• What to produce: Print the whole listing, keeping every line exactly as given.

• Source data:
════════════════

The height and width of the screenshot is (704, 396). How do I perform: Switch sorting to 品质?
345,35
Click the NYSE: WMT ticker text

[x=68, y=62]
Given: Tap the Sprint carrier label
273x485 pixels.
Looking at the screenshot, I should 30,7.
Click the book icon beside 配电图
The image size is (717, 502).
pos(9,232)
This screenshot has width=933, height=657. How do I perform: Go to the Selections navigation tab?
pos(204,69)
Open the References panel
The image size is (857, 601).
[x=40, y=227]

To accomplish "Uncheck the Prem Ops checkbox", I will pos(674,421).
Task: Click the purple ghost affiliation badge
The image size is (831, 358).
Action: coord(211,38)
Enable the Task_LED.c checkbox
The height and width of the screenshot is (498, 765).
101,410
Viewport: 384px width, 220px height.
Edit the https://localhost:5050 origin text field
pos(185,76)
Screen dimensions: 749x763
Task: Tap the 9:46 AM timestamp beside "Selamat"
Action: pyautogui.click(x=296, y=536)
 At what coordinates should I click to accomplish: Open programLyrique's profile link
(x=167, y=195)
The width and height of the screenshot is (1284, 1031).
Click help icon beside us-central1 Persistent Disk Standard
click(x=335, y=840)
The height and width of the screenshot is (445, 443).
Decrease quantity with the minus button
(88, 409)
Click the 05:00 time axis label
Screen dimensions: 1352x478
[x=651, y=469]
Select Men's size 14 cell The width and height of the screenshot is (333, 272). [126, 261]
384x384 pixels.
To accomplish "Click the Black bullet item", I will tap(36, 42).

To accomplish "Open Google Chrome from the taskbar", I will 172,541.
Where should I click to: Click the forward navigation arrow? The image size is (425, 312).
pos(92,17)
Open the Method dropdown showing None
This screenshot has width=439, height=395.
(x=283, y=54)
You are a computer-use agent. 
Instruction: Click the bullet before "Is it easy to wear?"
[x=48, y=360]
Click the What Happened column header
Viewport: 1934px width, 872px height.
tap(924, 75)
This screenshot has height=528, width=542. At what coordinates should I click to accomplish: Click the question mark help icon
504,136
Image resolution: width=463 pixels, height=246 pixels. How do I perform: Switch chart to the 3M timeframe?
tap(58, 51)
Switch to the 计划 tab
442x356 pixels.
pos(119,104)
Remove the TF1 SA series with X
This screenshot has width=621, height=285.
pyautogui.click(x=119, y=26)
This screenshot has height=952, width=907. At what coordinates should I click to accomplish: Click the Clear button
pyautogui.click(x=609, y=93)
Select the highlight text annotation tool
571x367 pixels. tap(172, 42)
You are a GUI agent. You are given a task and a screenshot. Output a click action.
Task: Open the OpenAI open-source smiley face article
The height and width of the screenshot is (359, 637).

════════════════

• Expected answer:
The height and width of the screenshot is (704, 396). How do I perform: Switch sorting to 品质?
345,35
Click the NYSE: WMT ticker text

[x=68, y=62]
Given: Tap the Sprint carrier label
273x485 pixels.
Looking at the screenshot, I should 30,7.
Click the book icon beside 配电图
The image size is (717, 502).
pos(9,232)
This screenshot has width=933, height=657. How do I perform: Go to the Selections navigation tab?
pos(204,69)
Open the References panel
The image size is (857, 601).
[x=40, y=227]

To accomplish "Uncheck the Prem Ops checkbox", I will pos(674,421).
Task: Click the purple ghost affiliation badge
The image size is (831, 358).
Action: coord(211,38)
Enable the Task_LED.c checkbox
The height and width of the screenshot is (498, 765).
101,410
Viewport: 384px width, 220px height.
Edit the https://localhost:5050 origin text field
pos(185,76)
Screen dimensions: 749x763
Task: Tap the 9:46 AM timestamp beside "Selamat"
Action: pyautogui.click(x=296, y=536)
 At what coordinates should I click to accomplish: Open programLyrique's profile link
(x=167, y=195)
The width and height of the screenshot is (1284, 1031).
Click help icon beside us-central1 Persistent Disk Standard
click(x=335, y=840)
The height and width of the screenshot is (445, 443).
Decrease quantity with the minus button
(88, 409)
Click the 05:00 time axis label
Screen dimensions: 1352x478
[x=651, y=469]
Select Men's size 14 cell The width and height of the screenshot is (333, 272). [126, 261]
384x384 pixels.
To accomplish "Click the Black bullet item", I will tap(36, 42).

To accomplish "Open Google Chrome from the taskbar", I will 172,541.
Where should I click to: Click the forward navigation arrow? The image size is (425, 312).
pos(92,17)
Open the Method dropdown showing None
This screenshot has width=439, height=395.
(x=283, y=54)
You are a computer-use agent. 
Instruction: Click the bullet before "Is it easy to wear?"
[x=48, y=360]
Click the What Happened column header
Viewport: 1934px width, 872px height.
tap(924, 75)
This screenshot has height=528, width=542. At what coordinates should I click to accomplish: Click the question mark help icon
504,136
Image resolution: width=463 pixels, height=246 pixels. How do I perform: Switch chart to the 3M timeframe?
tap(58, 51)
Switch to the 计划 tab
442x356 pixels.
pos(119,104)
Remove the TF1 SA series with X
This screenshot has width=621, height=285.
pyautogui.click(x=119, y=26)
This screenshot has height=952, width=907. At what coordinates should I click to accomplish: Click the Clear button
pyautogui.click(x=609, y=93)
Select the highlight text annotation tool
571x367 pixels. tap(172, 42)
You are a GUI agent. You are given a task and a screenshot. Output a click action.
Task: Open the OpenAI open-source smiley face article
The height and width of the screenshot is (359, 637).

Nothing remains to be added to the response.